The nice thing about this is you can now record a snippet using the Selenium IDE, save it as Java and incorporate it into your Java test suite.
This is the theory. The reality is that how Selenium IDE recognizes the elements in the browser is not always the best choice. For example, I might have a set of SPAN elements inside the TABLE to make the cells format nicely. Along comes Internet Explorer 9 and my table looks horrible. So I have to add a DIV around each SPAN. From a customers point of view everything looks the same, but from a Selenium locator point of view my test cases all break. It can no longer find the cell. So you will need to look at the locator Selenium IDE has selected and decide if you want to change it.
Additionally, AJAX and timing are a huge issue. For example, you have a form with two select lists. The first list is a list of countries. The second list is empty. You select your country and an AJAX call populates the second list with states, provinces, territories, etc. Selenium IDE will record you waited 1 second before selecting your province because you selected Canada for the country. If you select United States it takes 2 seconds to populate the second list. A bad automator will just add a few seconds to the wait. A good automator will look for something in the DOM which signals the second list is populated. For example, the second list might be hidden. So you want to wait for the second list to become visible. Knowing to code this is one thing you need to have when using Selenium IDE and knowing what to code is even harder.
So the record feature is not that good. It will most often encourage less experienced automators to create code duplication and use sleep/wait statements to handle things like AJAX/Web 2.0 features.
Another issue with Selenium is the Java support. When you look at the Java support it is fairly simplistic. There is no hierarchy to the data structures and all the methods return arrays. You'll also find things like, I can find out how many elements match an xpath but I have no way of iterating over the list of elements. In Watij you can do the following:
List result = new ArrayList();
String myXPath = "//A[contains(text(), 'Phoebe')]";
Links phoebeLinks = ie.links(xpath(myXPath));
for(Link currentPhoebeLink : phoebeLinks) {
result.add(currentPhoebeLink.text());
}
To do the same thing in Selenium RC using Java, in theory, you need to do:
String[] allLinks = selenium.getAllLinks();
then iterate over all the strings to figure out which ones are the ones you are looking for. However, when I use this method it actually returns back an array of one element and the one string it does contain is "". In other words, it doesn't seem to work.

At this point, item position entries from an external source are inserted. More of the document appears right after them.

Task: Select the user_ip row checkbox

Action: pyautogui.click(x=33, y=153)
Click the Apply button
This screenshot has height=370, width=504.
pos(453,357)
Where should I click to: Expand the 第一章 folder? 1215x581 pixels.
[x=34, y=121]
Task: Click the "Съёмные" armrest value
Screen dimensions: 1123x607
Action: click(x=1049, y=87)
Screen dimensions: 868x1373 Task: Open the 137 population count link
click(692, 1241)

My workaround for this problem was to use the getHtml() method. This returns all the source code for the current page. I can then load it into something like jTidy and use the jTidy interface to traverse the page and find all the links. To actually iterate over all the links and do something with them I'd have to create a unique list of the links using jTidy then go back to Selenium and interact with them.

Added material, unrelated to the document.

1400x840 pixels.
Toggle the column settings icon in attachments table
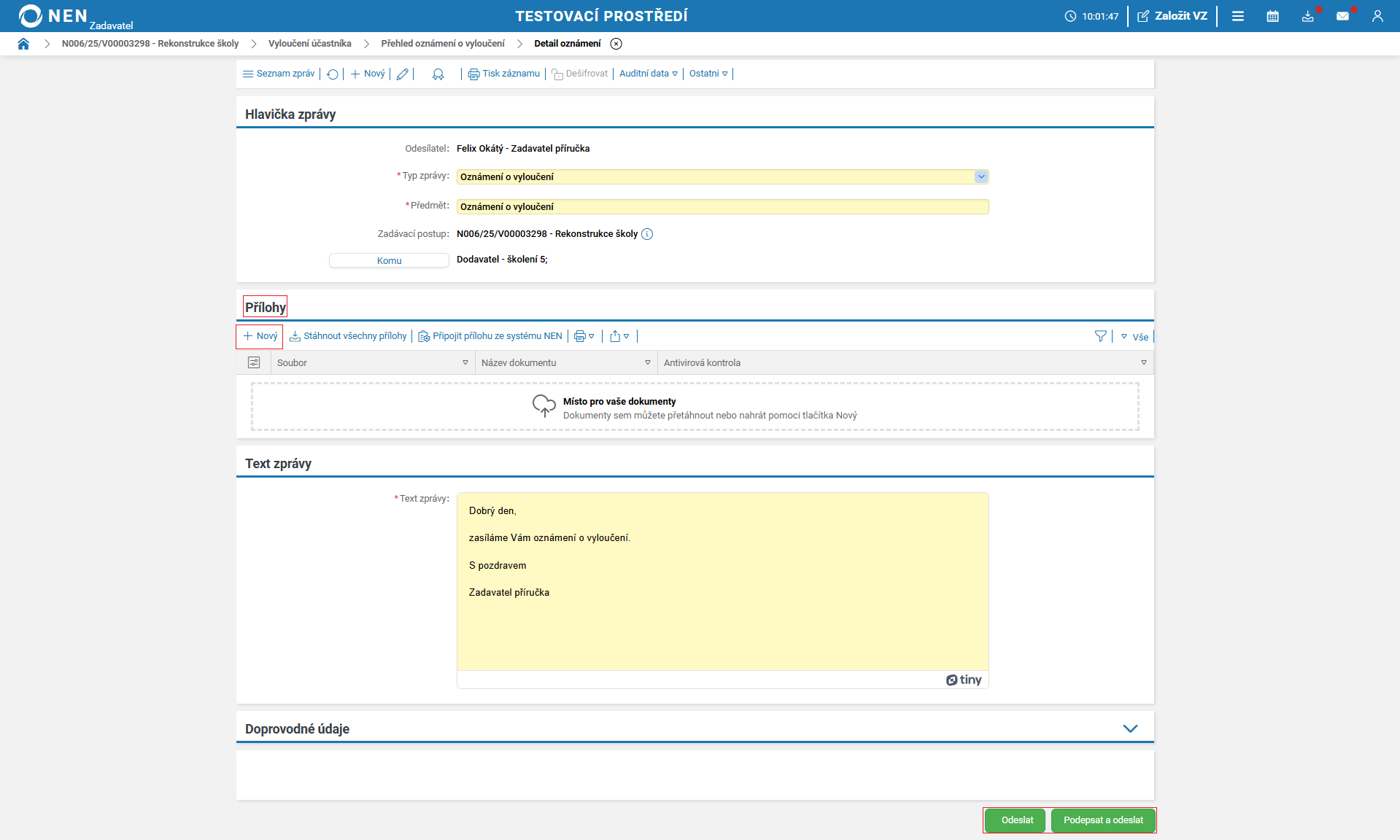[x=254, y=362]
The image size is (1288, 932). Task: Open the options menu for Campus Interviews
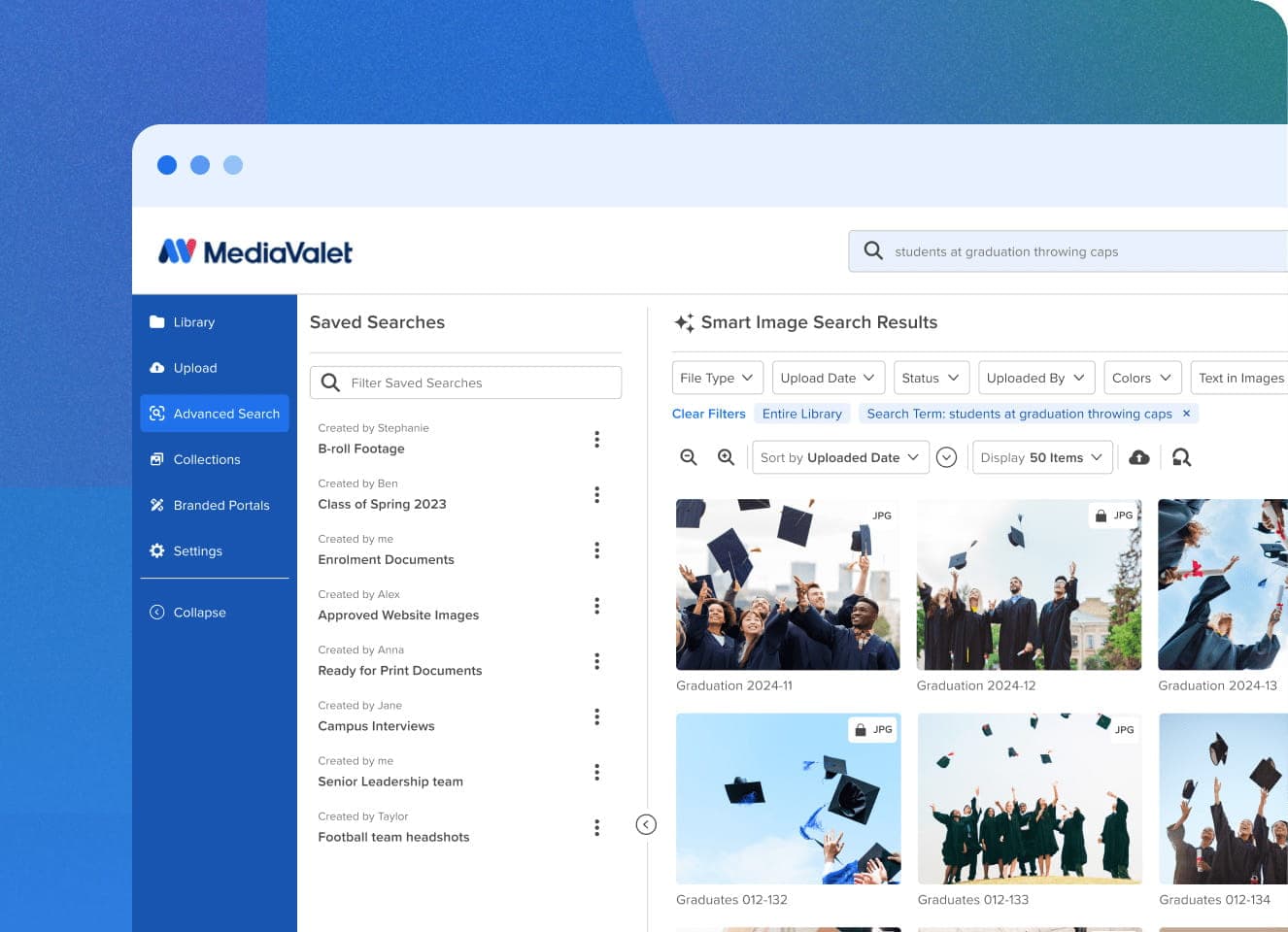click(x=596, y=716)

Essentially, I found that writing a test case in pure Java was simple with Watij and difficult if not sometimes impossible with Selenium RC. Ultimately, the maintenance on Selenium will be the potential downfall.
On the other hand, when I actually run the test cases I find that Internet Explorer has problems. It hangs and locks up occasionally. For an automated test suite this is unacceptable. With Watij I am stuck. With Selenium I can run the tests in Firefox, Opera, Safari or Internet Explorer. So automated nightly build and test is possible with Selenium but not really viable with Watij.

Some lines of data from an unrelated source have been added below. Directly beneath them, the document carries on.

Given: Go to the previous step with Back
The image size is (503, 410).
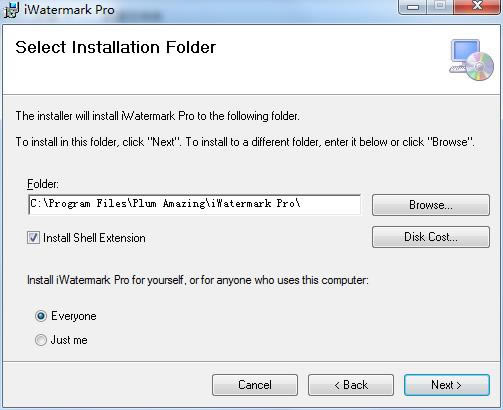Looking at the screenshot, I should click(351, 385).
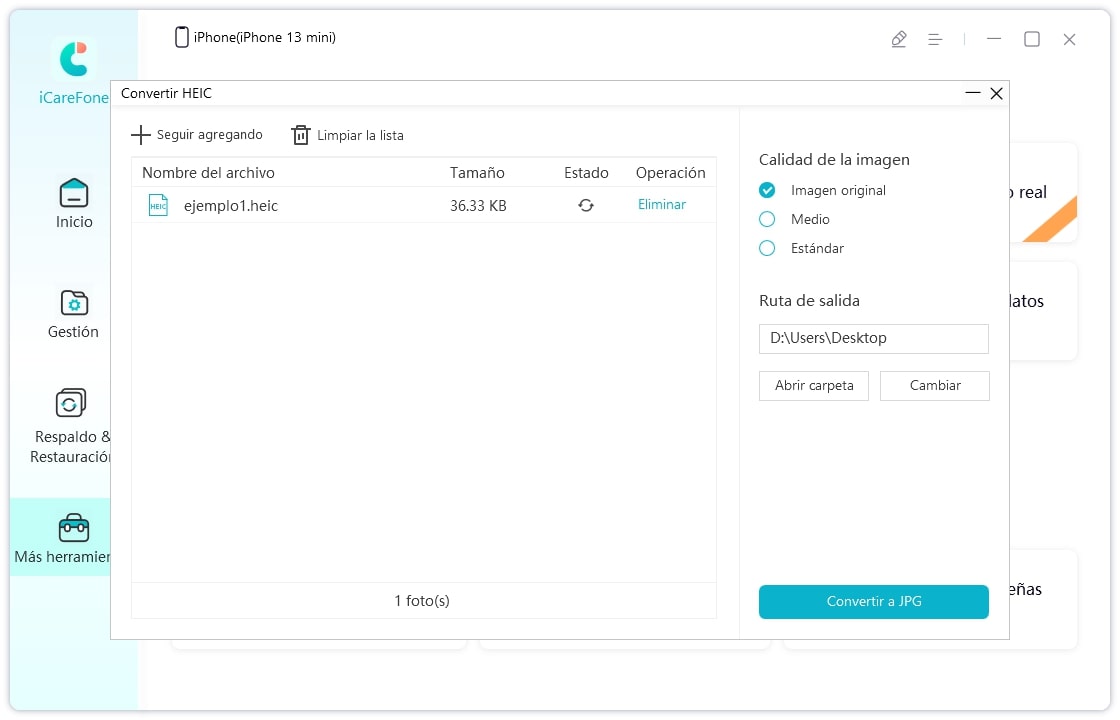Select Estándar image quality option
The width and height of the screenshot is (1120, 720).
point(767,248)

As I see it, Watij is a fantastic house built on a bad foundation. Selenium is a good starter home which can easily be moved to a variety of different foundations.
Neither is a great solution. I spent a year trying to work around the bugs in Internet Explorer with Watij but in the end just gave up. For now, I'm looking at Selenium. Maybe it is time to start doing some Selenium RC programming, i.e. give back to the community.